PS 81-210
Global analysis of plasticity in turgor loss point, a key drought tolerance trait

Friday, August 15, 2014
Exhibit Hall, Sacramento Convention Center
Megan K. Bartlett, Ecology and Evolutionary Biology, Princeton University, Princeton, NJ
Ya Zhang, Xishuangbanna Tropical Botanical Gardens, China
Nissa Kreidler, Ecology and Evolutionary Biology Department, UCLA, Los Angeles, CA
Shanwen Sun, Xishuangbanna Tropical Botanical Garden, China
Rico Ardy, Ecology and Evolutionary Biology Department, UCLA, Los Angeles, CA
Kunfang Cao, Xishuangbanna Tropical Botanical Garden, Key Laboratory of Tropical Forest Ecology, Menglun, China
Lawren Sack, Ecology and Evolutionary Biology, UCLA, Los Angeles, CA
Background/Question/Methods

Many plant species face increasing drought under climate change. Plasticity in key physiology traits is expected to strongly influence species responses by widening their range of tolerable conditions. During drought, plants are well known to shift their turgor loss or “wilting” point (πtlp), by accumulating solutes in their leaf cells (i.e., “osmotic adjustment”), which allows plants to maintain gas exchange and photosynthesis under drier soil conditions. Plants also show shifts in their cell hydration at wilting point (RWCtlp), and the relative importance of πtlp and RWCtlp to drought tolerance has long been debated in the literature. Although plasticity in these traits (Δπtlp and ΔRWCtlp) has itself been considered a key drought tolerance trait for decades, there has been no synthesis of the importance of this plasticity to drought tolerance across species and ecosystems. We compiled a novel global database of seasonal changes in πtlp and RWCtlp for 283 species to address the following questions: 

1) For droughted plants, is the primary determinant of πtlp and RWCtlp the pre-drought values, or the plastic shift during drought?

2) How does plasticity in these traits vary across ecosystems, especially relative to ecosystem water supply?
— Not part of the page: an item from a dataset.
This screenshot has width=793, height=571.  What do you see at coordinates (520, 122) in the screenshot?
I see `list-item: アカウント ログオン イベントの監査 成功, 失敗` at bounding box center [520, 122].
3) Do crop species exhibit greater plasticity than wild species?

Results/Conclusions

Plasticity in πtlp was widely prevalent but moderate on average (-0.45 MPa), accounting for 15.7% of post-drought πtlp. The pre-drought πtlp was also a considerably stronger predictor of post-drought πtlp than was Δπtlp across wild species (r2  = 0.62, 0.34, respectively, both p < 0.001). However, for cultivars of certain crop species, Δπtlp accounted for major differences in post-drought πtlp. Overall, Δπtlp did not account for a significantly greater proportion of post-drought πtlp in crop than wild species. Conversely, RWCtlp did not exhibit significant seasonal differences for wild species (t-test, p = 0.16), although RWCtlp did become significantly lower for crop species (p = 0.01). For wild species, significantly more variation in Δπtlp occurred among species within ecosystems than at the ecosystem levels of study sites or biomes, and Δπtlp was not significantly different among biomes. Drier sites and biomes contained species with significantly more negative shifts in πtlp, although wet and dry season πtlp were considerably more strongly correlated with climate than Δπtlp. Thus, annual measurements of πtlp provide a reasonable simplification for characterizing drought tolerance across diverse species and communities, whereas plasticity in πtlp makes a minor contribution to drought tolerance.